Stored data:
^^^^

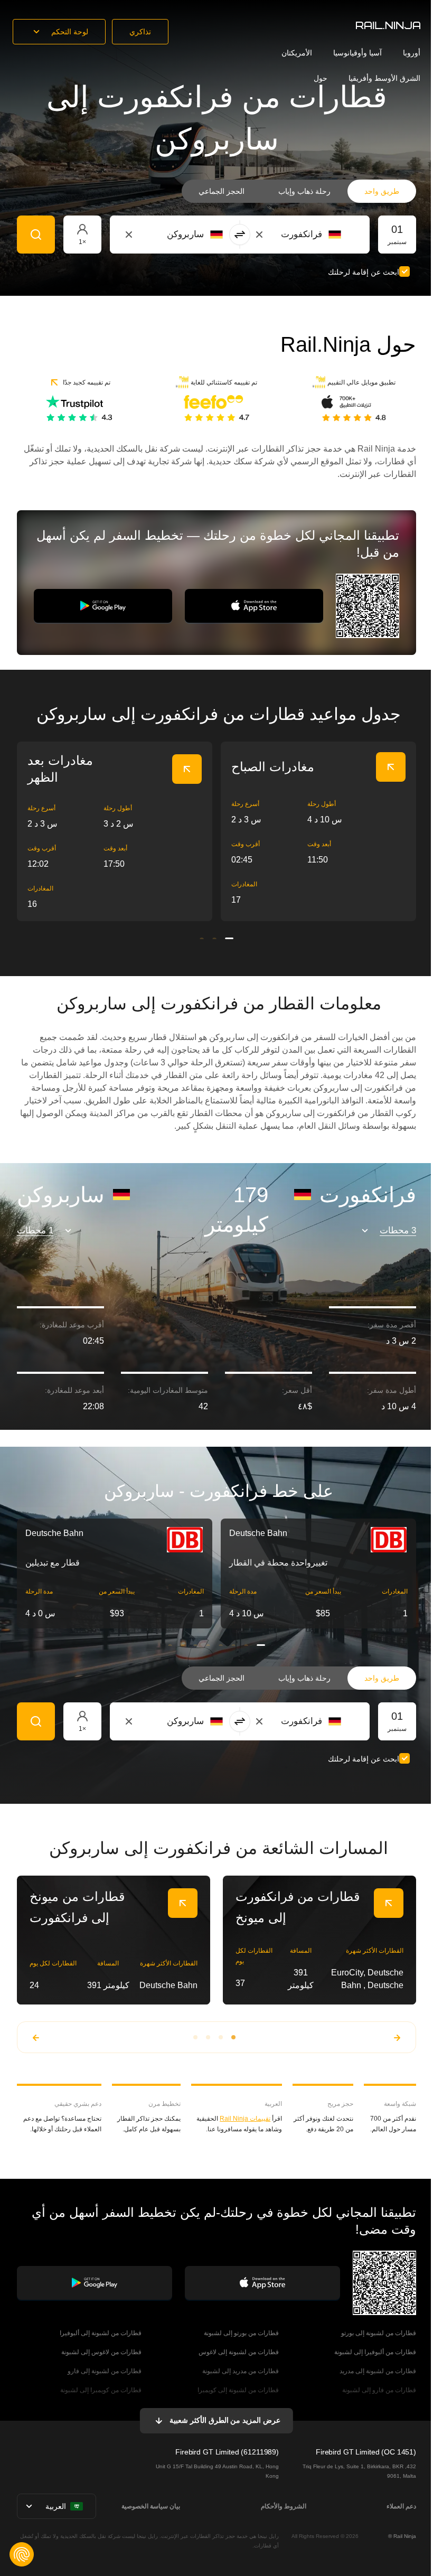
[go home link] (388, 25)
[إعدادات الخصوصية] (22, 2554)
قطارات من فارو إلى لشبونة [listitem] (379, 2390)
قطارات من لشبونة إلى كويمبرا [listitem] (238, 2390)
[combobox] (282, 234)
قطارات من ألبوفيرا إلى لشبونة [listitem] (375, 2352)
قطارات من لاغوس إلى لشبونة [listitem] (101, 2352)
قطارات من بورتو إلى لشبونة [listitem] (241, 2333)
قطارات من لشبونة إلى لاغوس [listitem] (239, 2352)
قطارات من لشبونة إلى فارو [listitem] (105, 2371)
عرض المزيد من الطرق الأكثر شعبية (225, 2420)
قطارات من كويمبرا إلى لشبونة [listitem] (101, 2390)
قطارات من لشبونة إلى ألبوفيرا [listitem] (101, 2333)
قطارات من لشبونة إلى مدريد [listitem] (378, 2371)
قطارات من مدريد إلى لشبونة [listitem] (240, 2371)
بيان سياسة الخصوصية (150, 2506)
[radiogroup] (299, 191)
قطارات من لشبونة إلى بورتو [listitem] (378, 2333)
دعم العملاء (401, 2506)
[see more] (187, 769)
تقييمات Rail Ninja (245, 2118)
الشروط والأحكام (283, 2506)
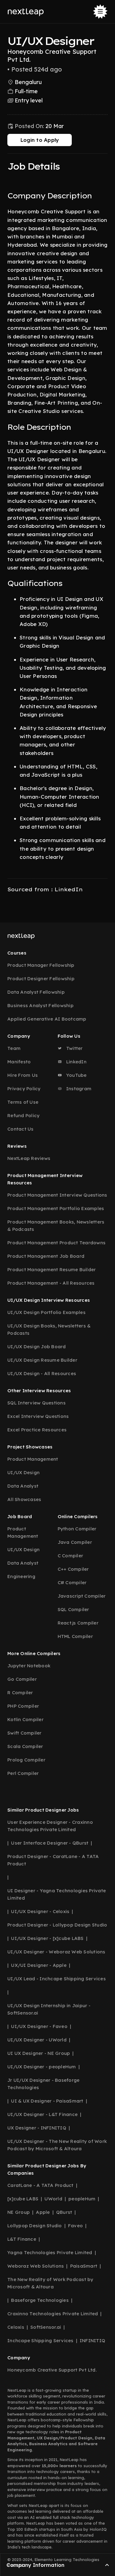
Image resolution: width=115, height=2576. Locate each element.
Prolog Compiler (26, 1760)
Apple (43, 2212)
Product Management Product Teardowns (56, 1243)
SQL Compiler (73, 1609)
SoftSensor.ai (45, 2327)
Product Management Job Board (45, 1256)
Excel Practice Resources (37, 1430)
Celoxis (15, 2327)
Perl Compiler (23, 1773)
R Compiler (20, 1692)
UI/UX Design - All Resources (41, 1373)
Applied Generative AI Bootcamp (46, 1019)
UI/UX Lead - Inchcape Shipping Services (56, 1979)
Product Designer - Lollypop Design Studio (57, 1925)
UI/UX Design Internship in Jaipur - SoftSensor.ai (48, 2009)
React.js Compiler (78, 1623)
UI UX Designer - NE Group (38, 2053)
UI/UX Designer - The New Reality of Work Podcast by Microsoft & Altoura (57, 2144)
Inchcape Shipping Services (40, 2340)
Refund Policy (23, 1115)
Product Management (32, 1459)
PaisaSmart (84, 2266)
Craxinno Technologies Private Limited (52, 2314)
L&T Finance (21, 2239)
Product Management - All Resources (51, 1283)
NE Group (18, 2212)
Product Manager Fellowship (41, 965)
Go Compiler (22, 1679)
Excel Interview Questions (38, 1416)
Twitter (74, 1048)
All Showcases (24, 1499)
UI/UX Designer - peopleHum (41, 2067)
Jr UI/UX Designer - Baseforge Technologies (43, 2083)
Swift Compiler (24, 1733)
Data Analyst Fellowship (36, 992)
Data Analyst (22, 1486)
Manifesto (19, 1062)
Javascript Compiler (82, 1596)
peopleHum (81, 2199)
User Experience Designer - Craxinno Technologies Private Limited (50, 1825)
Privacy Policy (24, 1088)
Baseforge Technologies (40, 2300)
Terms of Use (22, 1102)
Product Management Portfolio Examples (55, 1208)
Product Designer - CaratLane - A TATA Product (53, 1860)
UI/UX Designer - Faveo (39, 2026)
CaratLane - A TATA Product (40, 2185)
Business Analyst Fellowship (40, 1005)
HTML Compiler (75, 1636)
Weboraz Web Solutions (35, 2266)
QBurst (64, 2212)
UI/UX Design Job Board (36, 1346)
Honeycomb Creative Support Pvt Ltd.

^^^^

> EXERCISE GOAL
The answer must be the line containing "Data Analyst (22, 1486)" and every line after it through the end of the records, repeated exactly.

> SOLUTION TO THIS PROBLEM
Data Analyst (22, 1486)
Manifesto (19, 1062)
Javascript Compiler (82, 1596)
peopleHum (81, 2199)
User Experience Designer - Craxinno Technologies Private Limited (50, 1825)
Privacy Policy (24, 1088)
Baseforge Technologies (40, 2300)
Terms of Use (22, 1102)
Product Management Portfolio Examples (55, 1208)
Product Designer - CaratLane - A TATA Product (53, 1860)
UI/UX Designer - Faveo (39, 2026)
CaratLane - A TATA Product (40, 2185)
Business Analyst Fellowship (40, 1005)
HTML Compiler (75, 1636)
Weboraz Web Solutions (35, 2266)
QBurst (64, 2212)
UI/UX Design Job Board (36, 1346)
Honeycomb Creative Support Pvt Ltd.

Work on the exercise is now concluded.